Construction Workers Availability
Construction workers with specialized skills are still not back to where they were before the Great Recession. To put it plainly, the demand for building cannot be met by the labor supply. Furthermore, certain markets are experiencing more severe shortages than others. Examine the local labor market before deciding on a market. Ask several general contractors about their job pipelines throughout your conversations with them. When are they able to start new projects? Do they have problems finding subcontractors?
Your holding charges will increase according to the length of your building term (e.g. property taxes, construction loan interest, utilities, etc).
Costs of Materials
Sadly, all building material costs have increased dramatically in the Covid-19 period. Thus, no market will guarantee that you will discover “excellent offers.” However, certain locations will still have greater expenses than others for many reasons. To get precise cost-per-square-foot hard cost construction estimations before choosing a market for your multifamily project, speak with a range of suppliers and general contractors. As a result, you will be better able to underwrite a deal and make a final decision over whether to proceed.
Best Markets for New Multifamily Construction
Overview
It wasn’t always simple to compile the aforementioned market research. Because they do the research for you, real estate analytics companies, fortunately, gather a lot of the data. A yearly report examining much of the material above is produced by PwC and the Urban Land Institute in particular:
Emerging Patterns in Real Estate 2021 […] offers a forecast on real estate investment and recent developments, real estate financing and capital markets, real estate industries, metropolitan regions, and other real estate challenges throughout the US. […] The interviewees and survey respondents cover a broad spectrum of business professionals, such as investors, fund managers, developers, real estate firms, lenders, brokers, advisors, and consultants.
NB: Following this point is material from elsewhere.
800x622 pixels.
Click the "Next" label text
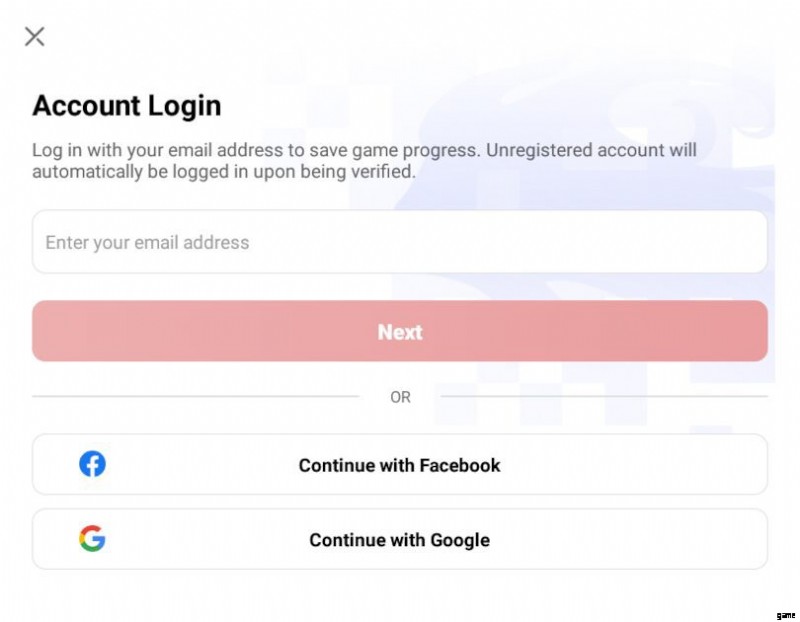point(400,332)
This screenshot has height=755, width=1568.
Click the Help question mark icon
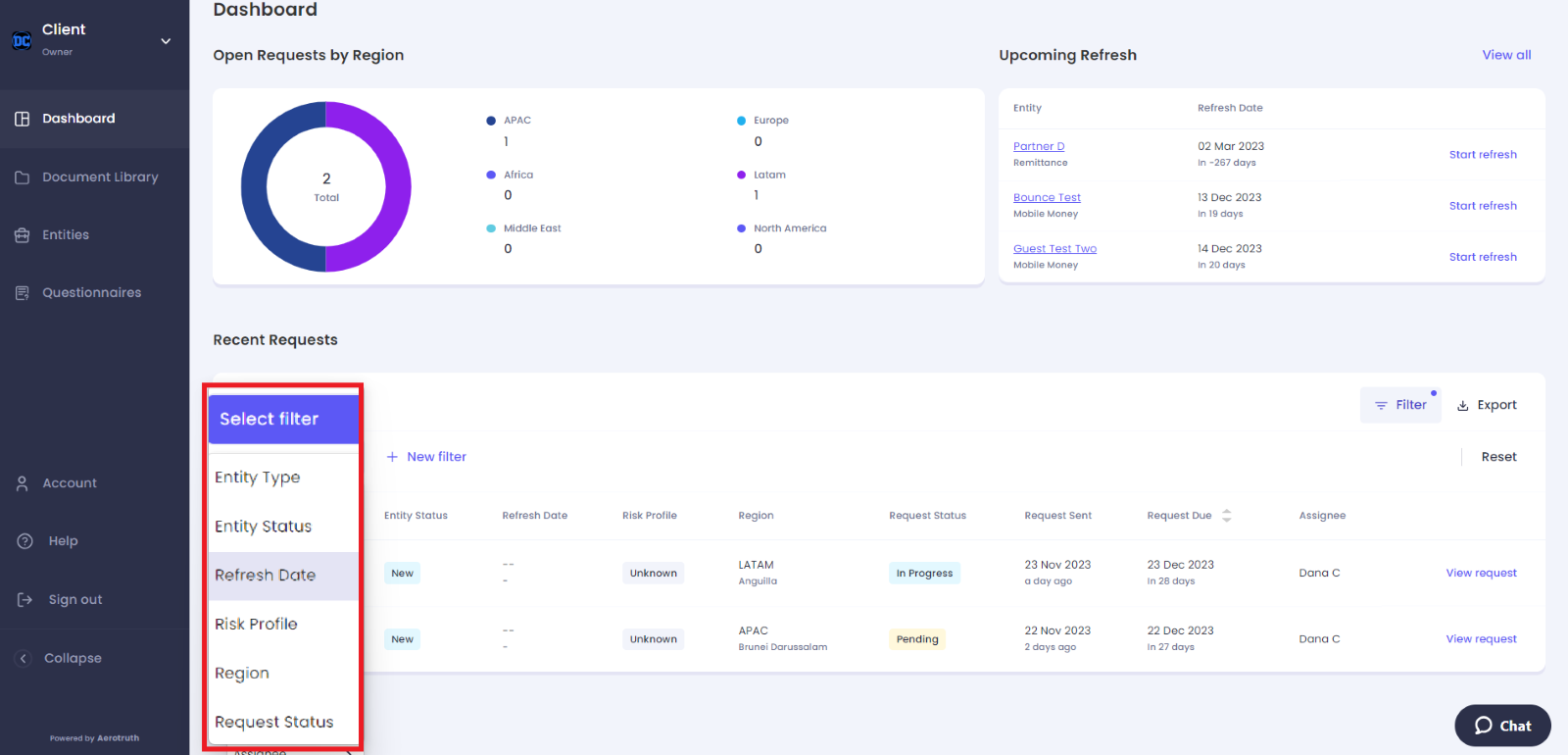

Through this yearly study, real estate experts and other stakeholders from all around the country may share their insights with multifamily developers. This study should give you sound advice on market circumstances, even while it does not exempt you from performing your market research.
Leading Cities for Multifamily Development
Additionally, this research surveys industry professionals to determine which markets have the best potential for multifamily construction. To put it more clearly, it requests that these professionals rank markets according to the categories of “buy,” “hold,” and “sell.” The top 5 markets for purchase recommendations, as determined by these experts, are shown below:
Raleigh/Durham, NC
- Purchase: 72%
- 20 percent hold
- Selling at 9%
Tampa/St. FL Petersburg
- Purchase: 67%
- 30 percent hold
- Selling price: 2%
Salt Lake City, Utah
- Purchase: 67%
- 27 percent hold
- Selling price: 6%
Austin, Texas
- Purchase: 63%
- 26 percent hold
- Selling price: 12%
Boston, Massachusetts
- Purchase: 60%
- 32 percent hold
- Selling at 9%
Final Remarks
Despite having some of the highest rents in the country, New York City, San Francisco, and Los Angeles also require a lot of wealth to enter. As an alternative, we propose locating the “sweet spot” in these second to third-tier cities with favorable economic and demographic trends.